The new video was addressed to the American people, but for sheer content Osama’s 2002 “Letter to America” is much more comprehensive. In it he spells out every grievance he has against us, not just that we have attacked the Muslim nation, but we steal oil (it was about $24/barrel back then, is it still theft today?), support Israel, invented AIDS, and indulge a culture of “fornication, homosexuality, intoxicants, gambling, and trading with interest.” To stop the war all we had to do was convert to Islam, reject our culture, end democracy, leave the Middle East, abandon Israel, and (no kidding) ratify the Kyoto agreement. There is nothing like that in the latest video, at least not in the excerpts aired by Al Jazeera.

The most significant feature of the video was not its content but that it showed bin Laden alive, coherent, and certainly was recorded recently. The release was timed for the election, but it is difficult to discern what impact al Qaeda expected it might have. Clearly, Osama is taunting President Bush. He blames the Bush family for creating the troubles in the Middle East and for corrupting U.S. democracy. And he suggests the way out of the current troubles is for the American people to somehow assume control of U.S. policy in the region and make peace. “Your security does not lie in the hands of Kerry, Bush, or al-Qaeda,” he said. “Your security is in your own hands. Each and every state that does not tamper with our security will have automatically assured its own security.”
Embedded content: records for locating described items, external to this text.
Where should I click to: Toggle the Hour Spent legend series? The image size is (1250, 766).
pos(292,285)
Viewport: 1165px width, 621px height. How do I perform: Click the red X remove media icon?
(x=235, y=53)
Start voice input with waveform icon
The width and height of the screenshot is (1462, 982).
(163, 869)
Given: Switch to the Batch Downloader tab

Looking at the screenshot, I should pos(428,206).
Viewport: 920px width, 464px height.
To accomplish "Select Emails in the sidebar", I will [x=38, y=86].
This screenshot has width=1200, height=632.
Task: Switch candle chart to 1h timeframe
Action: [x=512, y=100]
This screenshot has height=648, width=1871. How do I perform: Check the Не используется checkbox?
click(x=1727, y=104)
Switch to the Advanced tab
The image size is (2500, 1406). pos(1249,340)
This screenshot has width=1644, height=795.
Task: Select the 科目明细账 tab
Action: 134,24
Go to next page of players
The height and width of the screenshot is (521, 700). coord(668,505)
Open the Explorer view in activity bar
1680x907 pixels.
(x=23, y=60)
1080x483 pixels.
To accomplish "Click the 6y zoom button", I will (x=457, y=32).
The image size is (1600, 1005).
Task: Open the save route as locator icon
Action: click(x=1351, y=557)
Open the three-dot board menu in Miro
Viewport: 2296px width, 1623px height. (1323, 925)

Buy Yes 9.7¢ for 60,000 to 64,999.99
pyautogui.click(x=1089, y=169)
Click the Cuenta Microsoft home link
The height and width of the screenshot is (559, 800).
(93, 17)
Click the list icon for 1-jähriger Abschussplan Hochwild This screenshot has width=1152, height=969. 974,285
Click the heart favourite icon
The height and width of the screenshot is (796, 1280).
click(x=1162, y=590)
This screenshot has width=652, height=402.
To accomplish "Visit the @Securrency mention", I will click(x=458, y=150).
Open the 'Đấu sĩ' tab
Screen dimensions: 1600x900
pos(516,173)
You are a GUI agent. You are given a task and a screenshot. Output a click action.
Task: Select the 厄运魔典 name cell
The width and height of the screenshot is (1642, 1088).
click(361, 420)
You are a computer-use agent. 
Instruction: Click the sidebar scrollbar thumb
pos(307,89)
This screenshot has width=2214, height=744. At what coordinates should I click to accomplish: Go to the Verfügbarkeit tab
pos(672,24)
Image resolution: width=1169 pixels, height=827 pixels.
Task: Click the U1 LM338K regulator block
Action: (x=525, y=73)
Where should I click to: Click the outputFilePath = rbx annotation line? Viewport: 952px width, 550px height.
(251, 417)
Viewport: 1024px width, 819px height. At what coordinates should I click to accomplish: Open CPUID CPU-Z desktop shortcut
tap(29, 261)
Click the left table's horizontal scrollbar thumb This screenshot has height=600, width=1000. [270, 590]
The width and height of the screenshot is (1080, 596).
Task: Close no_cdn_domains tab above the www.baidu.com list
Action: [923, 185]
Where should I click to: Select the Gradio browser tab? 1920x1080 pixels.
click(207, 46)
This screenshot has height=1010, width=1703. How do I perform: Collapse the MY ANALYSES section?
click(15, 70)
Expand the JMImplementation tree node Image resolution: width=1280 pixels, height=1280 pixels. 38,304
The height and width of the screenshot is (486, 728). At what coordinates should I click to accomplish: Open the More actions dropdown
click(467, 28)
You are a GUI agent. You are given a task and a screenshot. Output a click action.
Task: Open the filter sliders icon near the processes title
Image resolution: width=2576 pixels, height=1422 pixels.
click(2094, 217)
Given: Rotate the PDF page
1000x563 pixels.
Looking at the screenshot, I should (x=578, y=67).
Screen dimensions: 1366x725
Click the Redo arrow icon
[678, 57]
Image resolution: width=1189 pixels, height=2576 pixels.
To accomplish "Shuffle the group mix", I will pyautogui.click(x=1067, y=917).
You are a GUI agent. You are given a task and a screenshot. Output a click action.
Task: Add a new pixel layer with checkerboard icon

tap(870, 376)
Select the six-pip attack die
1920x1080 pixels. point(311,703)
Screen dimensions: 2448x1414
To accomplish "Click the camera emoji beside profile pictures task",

As October surprises go, this one is enormous. It is certain to keep the focus of the campaigns on terrorism right up to the election. It will have much more impact than the pitiful “missing explosives” story, which has not had the trajectory its authors intended. Of course, it is also possible that a domestic-terror attack may materialize in the next few days. Compare Osama’s video to its recent companion from “Azzam the American” warning that the streets of America would soon run red with blood. The two make an interesting couple–bin Laden comes off as the wise and patient leader, Azzam as his determined and fiery instrument of vengeance. Perhaps soon we will witness a bombing that the terrorists will claim used explosives taken from the Al-Qaqaa depot. (They are already telling that story inside Iraq.) That would bring the various plot lines together nicely, though there would be no chance it could be true–why go to the trouble of smuggling RDX or HMX all the way from Iraq when you can find a way of obtaining these or other explosives domestically? Still, the story would be irresistible and the talking points would write themselves. Taken all together it adds up to a disquieting next few days.